INPUT MATERIAL:
:::

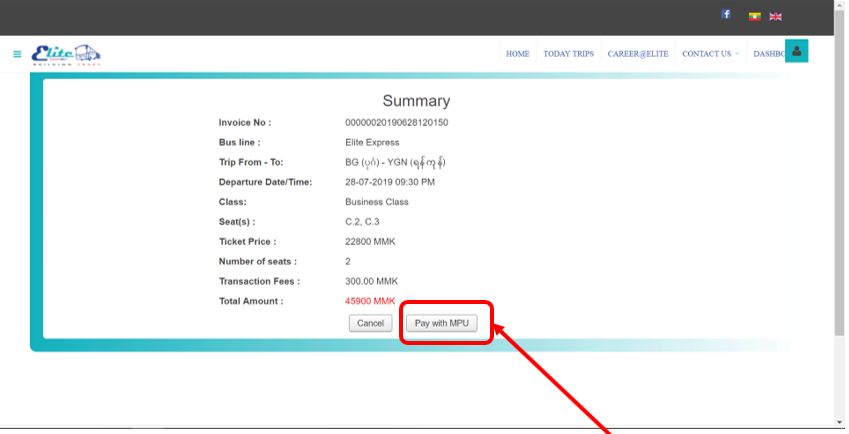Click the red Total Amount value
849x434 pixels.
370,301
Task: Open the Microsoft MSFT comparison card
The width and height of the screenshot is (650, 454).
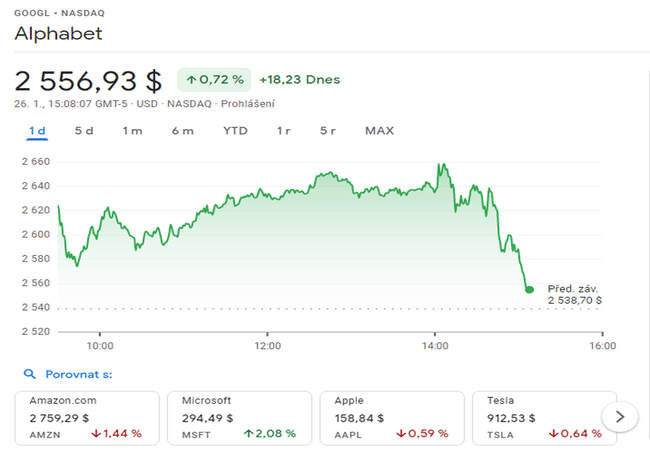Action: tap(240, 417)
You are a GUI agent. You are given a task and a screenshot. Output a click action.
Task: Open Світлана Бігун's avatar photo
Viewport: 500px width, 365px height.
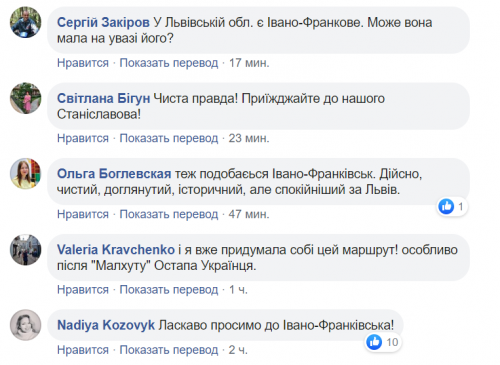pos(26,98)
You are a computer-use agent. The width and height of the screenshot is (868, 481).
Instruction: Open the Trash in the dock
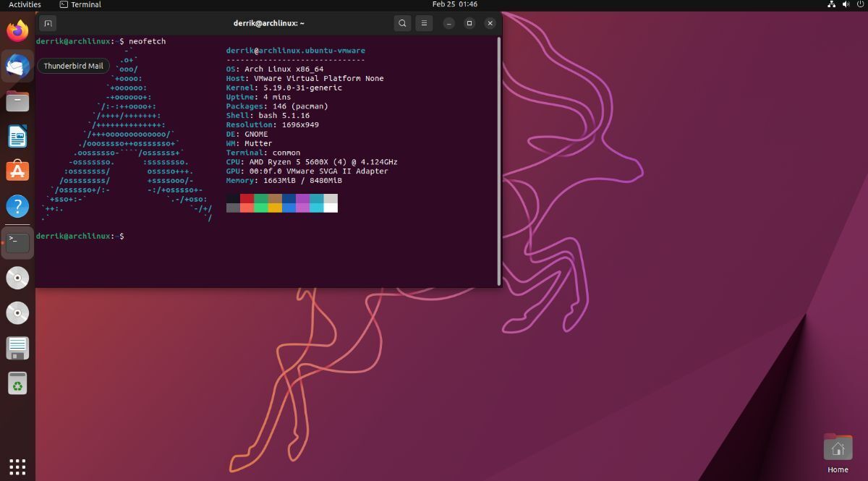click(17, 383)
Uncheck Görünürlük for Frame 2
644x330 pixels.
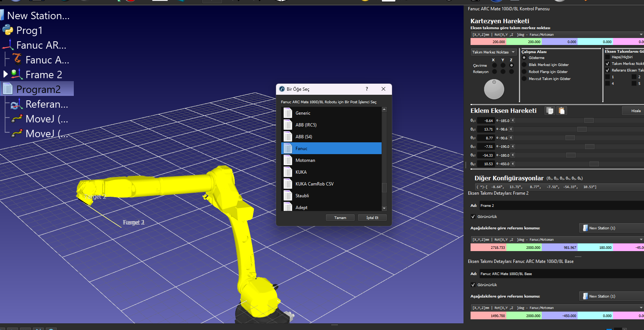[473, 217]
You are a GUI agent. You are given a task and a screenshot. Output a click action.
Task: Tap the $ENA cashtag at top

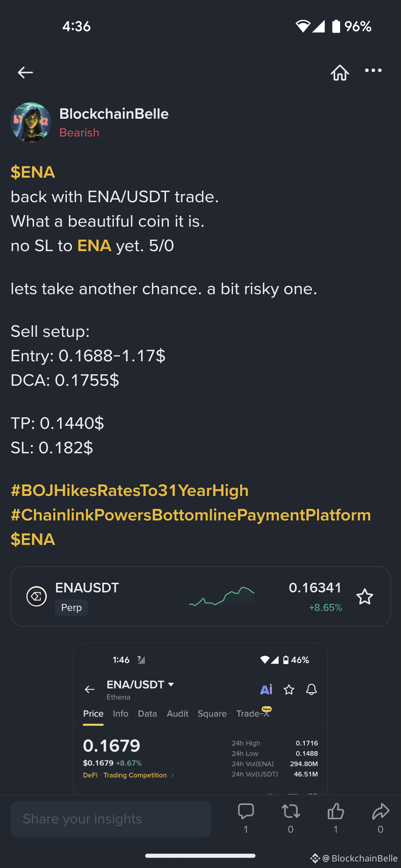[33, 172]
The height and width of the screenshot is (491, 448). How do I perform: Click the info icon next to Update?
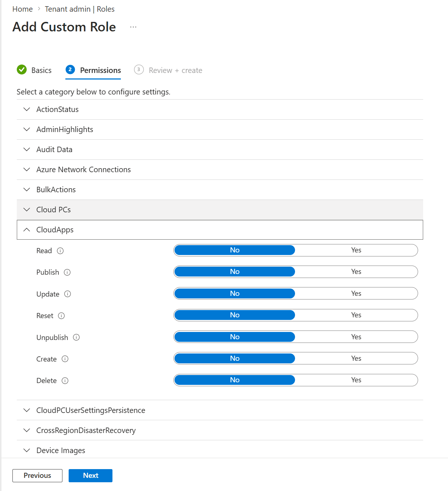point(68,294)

:::

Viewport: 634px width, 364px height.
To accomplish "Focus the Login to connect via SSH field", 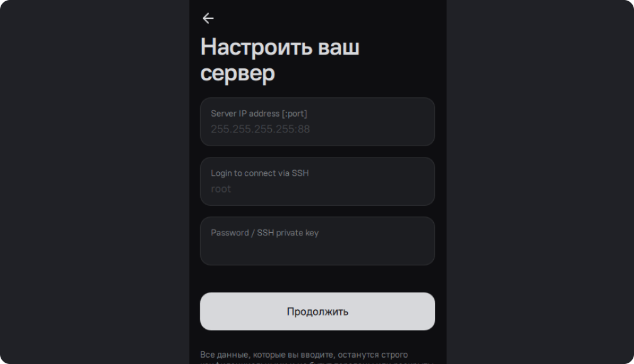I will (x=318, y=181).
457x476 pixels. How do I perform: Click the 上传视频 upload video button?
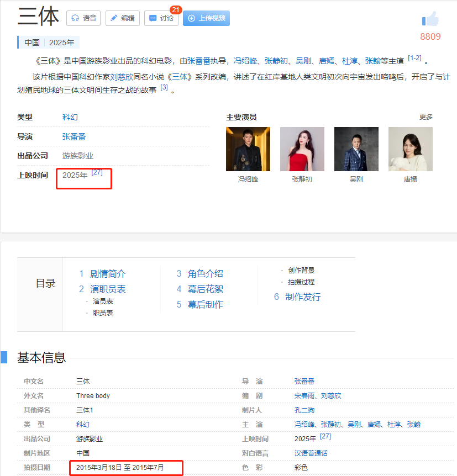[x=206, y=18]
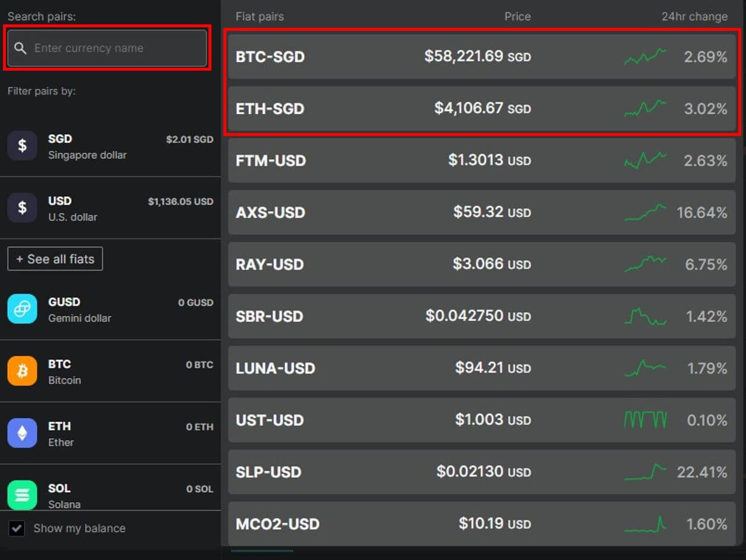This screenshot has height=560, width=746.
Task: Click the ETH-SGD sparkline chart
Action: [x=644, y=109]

:::

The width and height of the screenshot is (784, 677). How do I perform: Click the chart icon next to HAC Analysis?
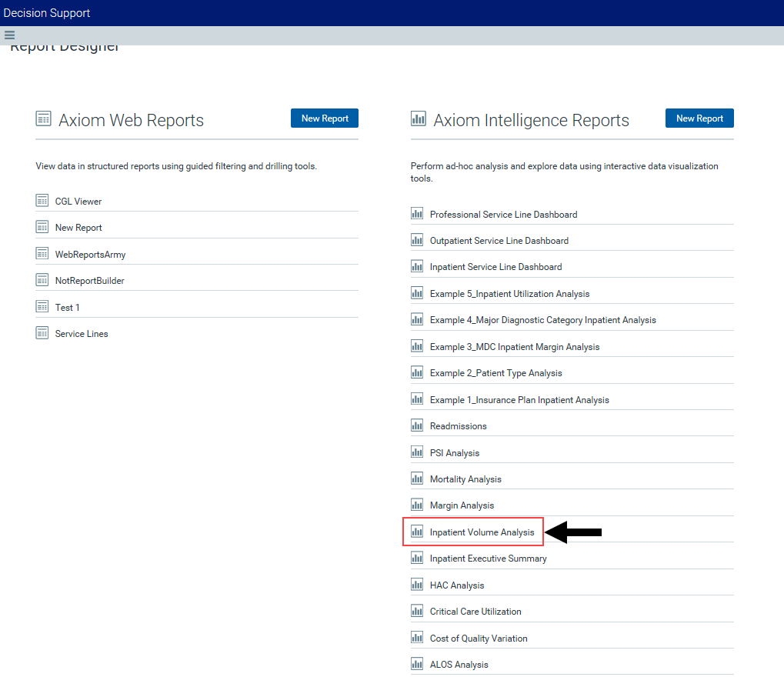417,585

:::

EXERCISE OBJECTIVE:
Look above for the line with "Task: Open the Microsoft MSFT comparison card"; quote it and every line after it, stopping after the line with "Uncheck Görünürlük for Frame 2", exactly, with nothing added and without pictures.

TASK RESPONSE:
Task: Open the Microsoft MSFT comparison card
The width and height of the screenshot is (650, 454).
Action: tap(240, 417)
You are a GUI agent. You are given a task and a screenshot. Output a click action.
Task: Open Світлана Бігун's avatar photo
Viewport: 500px width, 365px height.
pos(26,98)
You are a computer-use agent. The width and height of the screenshot is (868, 481).
Instruction: Open the Trash in the dock
click(17, 383)
Uncheck Görünürlük for Frame 2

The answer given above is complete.